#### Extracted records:
-.-.-

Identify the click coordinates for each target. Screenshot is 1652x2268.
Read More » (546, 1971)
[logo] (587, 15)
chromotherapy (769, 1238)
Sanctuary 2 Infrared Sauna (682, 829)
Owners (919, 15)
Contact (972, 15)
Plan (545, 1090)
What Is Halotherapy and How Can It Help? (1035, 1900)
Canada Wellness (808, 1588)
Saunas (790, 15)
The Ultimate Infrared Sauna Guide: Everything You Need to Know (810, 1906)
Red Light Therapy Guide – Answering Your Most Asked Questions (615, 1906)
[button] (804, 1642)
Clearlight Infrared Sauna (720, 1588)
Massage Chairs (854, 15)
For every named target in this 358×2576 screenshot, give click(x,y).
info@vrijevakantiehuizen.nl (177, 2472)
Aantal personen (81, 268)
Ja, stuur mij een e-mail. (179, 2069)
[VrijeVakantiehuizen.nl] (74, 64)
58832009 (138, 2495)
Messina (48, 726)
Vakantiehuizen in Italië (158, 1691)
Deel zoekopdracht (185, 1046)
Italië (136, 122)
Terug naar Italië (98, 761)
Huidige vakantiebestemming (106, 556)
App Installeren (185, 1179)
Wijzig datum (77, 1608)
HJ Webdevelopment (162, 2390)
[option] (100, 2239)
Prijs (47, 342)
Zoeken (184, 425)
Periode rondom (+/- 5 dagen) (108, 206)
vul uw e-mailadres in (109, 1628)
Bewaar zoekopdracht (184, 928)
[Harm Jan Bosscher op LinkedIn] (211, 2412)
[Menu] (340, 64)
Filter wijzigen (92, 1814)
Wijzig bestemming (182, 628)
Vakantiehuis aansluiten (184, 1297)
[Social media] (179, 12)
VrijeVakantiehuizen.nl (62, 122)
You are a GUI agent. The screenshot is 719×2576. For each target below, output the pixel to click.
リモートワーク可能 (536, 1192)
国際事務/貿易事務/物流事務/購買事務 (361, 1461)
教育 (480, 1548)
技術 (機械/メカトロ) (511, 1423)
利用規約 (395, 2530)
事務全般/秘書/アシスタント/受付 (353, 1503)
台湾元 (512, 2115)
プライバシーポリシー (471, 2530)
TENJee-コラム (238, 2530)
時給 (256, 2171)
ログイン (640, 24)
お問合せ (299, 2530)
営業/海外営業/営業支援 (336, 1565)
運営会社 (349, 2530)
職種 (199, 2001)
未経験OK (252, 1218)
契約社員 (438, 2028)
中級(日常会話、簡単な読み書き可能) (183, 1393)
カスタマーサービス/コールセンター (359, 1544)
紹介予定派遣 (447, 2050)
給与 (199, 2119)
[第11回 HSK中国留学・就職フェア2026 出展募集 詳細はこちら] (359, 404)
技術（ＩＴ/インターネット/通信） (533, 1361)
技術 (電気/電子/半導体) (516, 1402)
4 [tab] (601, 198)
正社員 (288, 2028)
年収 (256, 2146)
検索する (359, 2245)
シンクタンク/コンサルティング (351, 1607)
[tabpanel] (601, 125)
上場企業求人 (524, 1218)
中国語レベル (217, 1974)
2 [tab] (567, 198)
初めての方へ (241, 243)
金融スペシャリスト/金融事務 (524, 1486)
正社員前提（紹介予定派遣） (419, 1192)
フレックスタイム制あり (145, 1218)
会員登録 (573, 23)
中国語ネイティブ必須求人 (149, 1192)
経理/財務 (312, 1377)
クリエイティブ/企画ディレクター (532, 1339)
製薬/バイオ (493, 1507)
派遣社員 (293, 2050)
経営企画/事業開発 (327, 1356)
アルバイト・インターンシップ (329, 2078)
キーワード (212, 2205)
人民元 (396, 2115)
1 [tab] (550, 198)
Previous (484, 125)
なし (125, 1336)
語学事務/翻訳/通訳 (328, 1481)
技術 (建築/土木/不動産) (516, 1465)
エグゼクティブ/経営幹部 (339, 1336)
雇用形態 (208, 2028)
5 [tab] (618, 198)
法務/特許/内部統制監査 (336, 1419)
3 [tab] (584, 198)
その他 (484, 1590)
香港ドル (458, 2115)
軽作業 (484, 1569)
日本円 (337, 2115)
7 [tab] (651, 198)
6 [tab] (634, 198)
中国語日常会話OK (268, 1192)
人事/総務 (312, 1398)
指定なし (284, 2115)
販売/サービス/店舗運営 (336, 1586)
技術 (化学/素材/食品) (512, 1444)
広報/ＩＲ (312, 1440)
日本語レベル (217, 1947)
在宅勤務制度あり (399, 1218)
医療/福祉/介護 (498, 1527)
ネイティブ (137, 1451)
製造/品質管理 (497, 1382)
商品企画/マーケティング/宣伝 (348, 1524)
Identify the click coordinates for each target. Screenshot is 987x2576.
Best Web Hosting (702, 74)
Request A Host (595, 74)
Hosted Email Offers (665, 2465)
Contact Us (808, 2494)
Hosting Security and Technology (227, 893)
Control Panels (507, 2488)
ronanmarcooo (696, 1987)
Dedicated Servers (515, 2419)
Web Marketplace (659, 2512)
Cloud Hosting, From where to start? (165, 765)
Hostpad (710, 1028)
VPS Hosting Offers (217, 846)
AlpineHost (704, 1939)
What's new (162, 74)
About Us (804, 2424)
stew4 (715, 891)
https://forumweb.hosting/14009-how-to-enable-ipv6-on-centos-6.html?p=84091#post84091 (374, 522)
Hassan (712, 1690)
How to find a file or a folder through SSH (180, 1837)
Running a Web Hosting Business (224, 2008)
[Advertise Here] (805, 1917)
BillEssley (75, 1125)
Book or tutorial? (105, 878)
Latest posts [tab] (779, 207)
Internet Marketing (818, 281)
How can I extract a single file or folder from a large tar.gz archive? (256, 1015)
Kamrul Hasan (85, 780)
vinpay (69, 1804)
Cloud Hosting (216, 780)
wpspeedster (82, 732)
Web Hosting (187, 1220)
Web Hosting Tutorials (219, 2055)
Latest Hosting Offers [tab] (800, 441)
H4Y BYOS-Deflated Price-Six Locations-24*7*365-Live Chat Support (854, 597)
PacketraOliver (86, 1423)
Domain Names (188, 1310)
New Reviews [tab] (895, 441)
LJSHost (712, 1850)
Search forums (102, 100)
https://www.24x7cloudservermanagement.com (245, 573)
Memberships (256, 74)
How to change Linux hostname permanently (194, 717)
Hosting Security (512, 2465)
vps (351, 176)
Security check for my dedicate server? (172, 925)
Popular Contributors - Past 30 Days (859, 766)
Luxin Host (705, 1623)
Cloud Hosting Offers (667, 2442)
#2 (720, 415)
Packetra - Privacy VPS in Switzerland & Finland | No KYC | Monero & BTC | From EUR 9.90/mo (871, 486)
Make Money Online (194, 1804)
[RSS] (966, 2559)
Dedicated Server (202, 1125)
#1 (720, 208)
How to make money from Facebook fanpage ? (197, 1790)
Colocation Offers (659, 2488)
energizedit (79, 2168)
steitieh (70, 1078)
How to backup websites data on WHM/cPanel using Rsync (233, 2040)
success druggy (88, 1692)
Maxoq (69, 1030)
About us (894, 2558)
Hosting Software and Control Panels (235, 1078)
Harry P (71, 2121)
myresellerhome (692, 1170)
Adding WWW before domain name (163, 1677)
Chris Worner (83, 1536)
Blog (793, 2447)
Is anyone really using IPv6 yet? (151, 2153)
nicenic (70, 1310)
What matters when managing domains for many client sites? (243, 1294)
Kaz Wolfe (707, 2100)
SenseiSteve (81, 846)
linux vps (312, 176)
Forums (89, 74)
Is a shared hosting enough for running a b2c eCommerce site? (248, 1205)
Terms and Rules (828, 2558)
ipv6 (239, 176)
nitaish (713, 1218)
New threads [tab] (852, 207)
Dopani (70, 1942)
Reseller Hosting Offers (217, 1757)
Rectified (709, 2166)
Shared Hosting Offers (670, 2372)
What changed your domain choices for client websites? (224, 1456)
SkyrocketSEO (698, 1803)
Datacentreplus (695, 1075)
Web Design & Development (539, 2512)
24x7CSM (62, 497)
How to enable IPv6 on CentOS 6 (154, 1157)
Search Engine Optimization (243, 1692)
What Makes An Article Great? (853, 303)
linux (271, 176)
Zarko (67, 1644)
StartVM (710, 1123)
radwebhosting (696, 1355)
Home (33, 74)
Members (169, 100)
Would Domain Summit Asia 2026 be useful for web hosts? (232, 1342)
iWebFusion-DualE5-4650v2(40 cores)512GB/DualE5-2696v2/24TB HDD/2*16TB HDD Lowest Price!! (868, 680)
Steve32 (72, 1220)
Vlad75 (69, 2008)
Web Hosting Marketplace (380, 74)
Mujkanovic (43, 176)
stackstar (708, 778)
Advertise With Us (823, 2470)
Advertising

-.-.-

Your reply must contain exactly the lines from the first line of the data through the line holding "Saunas (790, 15)", and nothing more.

#### Expected output:
Identify the click coordinates for each target. Screenshot is 1652x2268.
Read More » (546, 1971)
[logo] (587, 15)
chromotherapy (769, 1238)
Sanctuary 2 Infrared Sauna (682, 829)
Owners (919, 15)
Contact (972, 15)
Plan (545, 1090)
What Is Halotherapy and How Can It Help? (1035, 1900)
Canada Wellness (808, 1588)
Saunas (790, 15)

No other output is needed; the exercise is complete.